Durante el gobierno de Nicolás Maduro, particularmente en las protestas del año 2014 y 2017 fueron asesinados centenares de manifestantes opositores, como consecuencia de la represión de los cuerpos de seguridad para mantener el “orden público”. Muchas muertes fueron causadas por impactos de bala, perdigones y bombas lacrimógenas.

El Observatorio Venezolano de Conflictividad Social (OVCS) contabiliza 6.729 manifestaciones desde el 1 de abril hasta el 31 de julio de 2017 en todo el país, equivalente a 56 protestas diarias, también exigen la garantía del derecho a la manifestación pacífica, a la vida, libertad e integridad de quienes salen a las calles a expresarse pacíficamente.

Esta cifra representa un aumento de 157% con respecto a igual periodo de 2016, cuando se contabilizaron 2.617 manifestaciones.

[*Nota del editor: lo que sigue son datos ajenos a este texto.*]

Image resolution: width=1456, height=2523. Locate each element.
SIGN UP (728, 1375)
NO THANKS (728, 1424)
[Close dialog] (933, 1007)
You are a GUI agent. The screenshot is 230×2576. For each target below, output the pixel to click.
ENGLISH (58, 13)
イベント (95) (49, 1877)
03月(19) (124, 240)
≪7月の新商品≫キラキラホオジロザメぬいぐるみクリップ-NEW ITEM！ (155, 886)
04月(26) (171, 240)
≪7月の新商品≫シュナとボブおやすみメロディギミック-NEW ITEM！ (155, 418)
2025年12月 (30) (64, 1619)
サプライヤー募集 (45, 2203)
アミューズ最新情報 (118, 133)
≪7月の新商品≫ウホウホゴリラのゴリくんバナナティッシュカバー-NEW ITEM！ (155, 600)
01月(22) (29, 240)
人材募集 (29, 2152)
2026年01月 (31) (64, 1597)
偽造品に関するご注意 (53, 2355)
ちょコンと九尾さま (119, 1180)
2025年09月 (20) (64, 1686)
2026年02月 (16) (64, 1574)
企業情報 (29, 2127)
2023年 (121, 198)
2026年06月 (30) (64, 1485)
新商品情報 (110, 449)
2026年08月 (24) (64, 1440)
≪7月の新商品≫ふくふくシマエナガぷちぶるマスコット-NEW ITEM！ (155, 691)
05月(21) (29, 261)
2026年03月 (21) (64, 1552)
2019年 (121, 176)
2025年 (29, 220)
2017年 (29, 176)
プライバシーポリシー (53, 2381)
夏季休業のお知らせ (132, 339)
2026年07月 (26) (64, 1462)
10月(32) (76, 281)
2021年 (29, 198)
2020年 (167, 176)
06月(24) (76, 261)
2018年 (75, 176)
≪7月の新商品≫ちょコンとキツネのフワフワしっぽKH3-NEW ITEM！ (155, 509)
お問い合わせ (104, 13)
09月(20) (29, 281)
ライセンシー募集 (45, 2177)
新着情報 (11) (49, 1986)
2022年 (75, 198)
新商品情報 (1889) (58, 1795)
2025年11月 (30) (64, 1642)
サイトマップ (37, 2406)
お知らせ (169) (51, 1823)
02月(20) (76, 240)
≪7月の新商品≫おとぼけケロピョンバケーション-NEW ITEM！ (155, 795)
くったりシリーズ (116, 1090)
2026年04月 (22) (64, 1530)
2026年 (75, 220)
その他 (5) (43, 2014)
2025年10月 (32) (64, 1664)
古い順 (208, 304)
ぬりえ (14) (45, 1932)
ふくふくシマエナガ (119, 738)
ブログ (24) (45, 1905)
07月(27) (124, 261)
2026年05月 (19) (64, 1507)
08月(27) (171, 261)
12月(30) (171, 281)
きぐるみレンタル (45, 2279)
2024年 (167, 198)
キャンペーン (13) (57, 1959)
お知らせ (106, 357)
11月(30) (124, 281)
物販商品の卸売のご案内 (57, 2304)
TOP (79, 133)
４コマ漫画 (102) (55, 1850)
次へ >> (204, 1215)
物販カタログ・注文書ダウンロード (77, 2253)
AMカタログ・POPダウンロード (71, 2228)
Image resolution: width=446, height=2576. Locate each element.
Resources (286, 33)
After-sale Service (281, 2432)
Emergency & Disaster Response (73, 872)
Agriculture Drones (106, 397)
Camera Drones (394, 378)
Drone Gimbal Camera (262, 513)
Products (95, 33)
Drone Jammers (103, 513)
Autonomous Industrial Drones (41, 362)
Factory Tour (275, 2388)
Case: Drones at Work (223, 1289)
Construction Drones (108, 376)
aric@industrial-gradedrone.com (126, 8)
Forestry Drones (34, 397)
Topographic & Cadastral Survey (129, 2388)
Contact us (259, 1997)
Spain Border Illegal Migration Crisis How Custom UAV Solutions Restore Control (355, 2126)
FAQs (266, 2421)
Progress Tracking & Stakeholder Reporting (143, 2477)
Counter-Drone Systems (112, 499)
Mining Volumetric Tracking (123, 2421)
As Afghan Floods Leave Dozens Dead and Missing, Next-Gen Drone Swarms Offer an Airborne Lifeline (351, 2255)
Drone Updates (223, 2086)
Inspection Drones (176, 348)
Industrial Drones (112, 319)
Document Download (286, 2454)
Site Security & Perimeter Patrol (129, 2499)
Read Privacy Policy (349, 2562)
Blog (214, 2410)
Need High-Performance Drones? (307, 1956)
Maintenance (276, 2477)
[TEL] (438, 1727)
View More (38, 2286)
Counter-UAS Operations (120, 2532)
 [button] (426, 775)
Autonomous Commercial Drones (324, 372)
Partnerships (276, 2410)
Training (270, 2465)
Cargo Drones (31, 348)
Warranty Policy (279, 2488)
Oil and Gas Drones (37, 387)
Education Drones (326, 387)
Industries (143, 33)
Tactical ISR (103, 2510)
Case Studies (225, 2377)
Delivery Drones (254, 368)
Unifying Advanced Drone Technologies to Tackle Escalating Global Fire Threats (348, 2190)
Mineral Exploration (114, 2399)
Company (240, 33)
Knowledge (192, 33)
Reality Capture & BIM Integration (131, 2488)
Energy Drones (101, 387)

Colectivos y paramilitares

En cuatro meses se registraron acciones violentas de grupos paramilitares en al menos 523 protestas. En la mayoría de las protestas donde se presentaron estos grupos se reportaron heridos de bala, principalmente en el Distrito Capital, Miranda, Táchira, Mérida, Lara, Carabobo, Aragua y Anzoátegui.

En las últimas semanas se registraron una mayor presencia de estos grupos durante la represión a manifestaciones, sobre todo en zonas residenciales.

Los gobiernos de Maduro y Ortega poseen grupos de civiles armados que reprimen protestas de la oposición, -aunque ambos presidentes niegan que tales grupos sean de “choque”-  incrementan el clima de violencia en estos países.